Aging, and the struggle against it, has long been a popular theme in classic and modern literature in human history. From the ill-fated Qin Shi Huang's expedition to the sea searching for eternal life to Count Dracula's popularity in the West, aging is a mystery that has captured the world's imagination for thousands of years and yet remains unsolved.
In an exciting development, a HKUST research group led by Prof. Tom CHEUNG, S H Ho Associate Professor of Life Science, whose work focuses on studying muscle stem cells (MuSCs), which play a key role in muscle repair, has discovered a method to identify the aging MuSC, based on its chromatin signature. Aging MuSCs, unlike their younger counterparts, show reduced stemness (the ability to become new stem cells or turn into specialized cells to replace damaged tissues). If the chromatin signature of an aging cell can be reverted to that of a young cell, then the process of cellular aging, and, in this case, the aging of skeletal muscle tissue—could be put on hold or even reversed.

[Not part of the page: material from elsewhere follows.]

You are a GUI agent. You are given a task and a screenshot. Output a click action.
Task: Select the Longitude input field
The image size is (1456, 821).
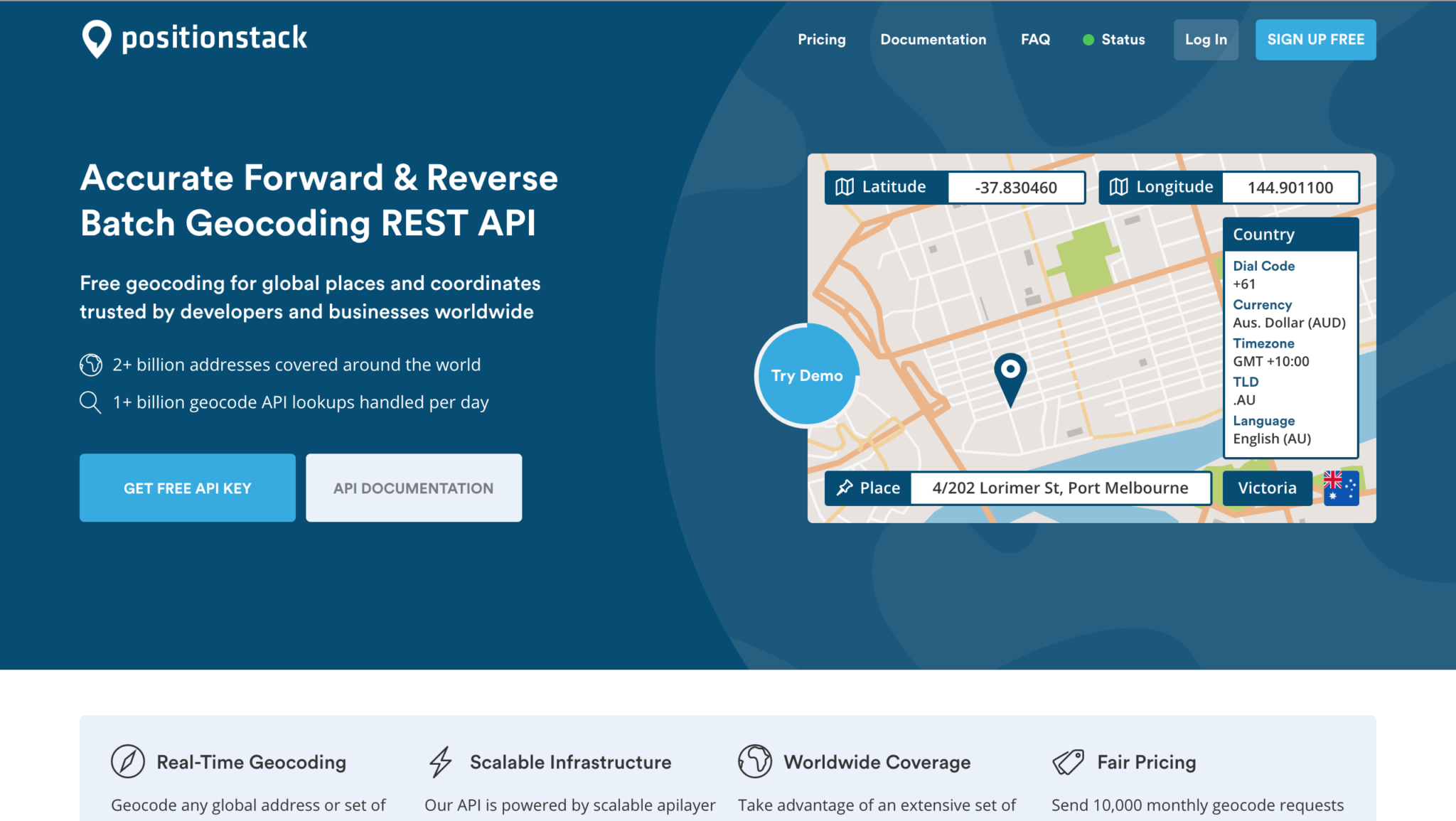pos(1290,187)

Their findings were published recently in the open-access journal iScience by Cell Press.
"The regulation of chromatin accessibility is critical for cell fate decisions," said Prof. Cheung. "Changes in the chromatin state can lead to dysregulation of gene expression. In our study, we were able to identify the chronically activated chromatin state as a hallmark of stem cell aging, which could be a target for developing anti-aging strategies."
Chromatin, a complex of DNA that wraps around histones to maintain DNA in its proper architecture, undergoes rapid changes in its structure in response to the extrinsic environment. As a continuation of their previous study, the team pre-fixed muscle stem cells in the mouse to obtain quiescent cells (dormant cells that will activate to repair injured muscle) and obtained their gene and chromatin signatures, in which they then compared the chromatin accessibility over time.
"We showed that the chromatin environment of young muscle stem cells is very compact during quiescence, becomes highly accessible on early activation, and gradually re-establishes the compact state after long-term regeneration. However, aged muscle stem cells lose their ability to maintain such a compact chromatin environment during quiescence," said Dr. Anqi Dong, first author of the study and a former member of Prof. Cheung's research group who is now a Postdoctoral Fellow at the Université libre de Bruxelles.
Many possibilities are waiting to be unearthed now that scientists have gained a better understanding of what happens to an aging cell, opening a variety of avenues for anti-aging strategies to be pursued further.
"Have we solved the mystery of aging? Yes, but not quite," noted Prof. Cheung. "If we can find chromatin-modifying regulators that are downregulated in aged stem cells, these will be potential targets to prevent aging by restoring their expression. As we are able to make a clear comparison between the chromatin states of young and old muscle stem cells, we have also identified target locations that are specifically accessible in young muscle stem cells. If the accessibility of those regions can be maintained during aging, we may be able to find ways to keep cells young and healthy longer."
"Our current study describes the changes in chromatin accessibility during stem cell isolation and activation, but the journey has just begun," said Prof. Cheung. "We look forward to further investigating the mechanisms that alter the chromatin state during muscle stem cell isolation and activation, and it is important we conduct the same study in vivo for more insights."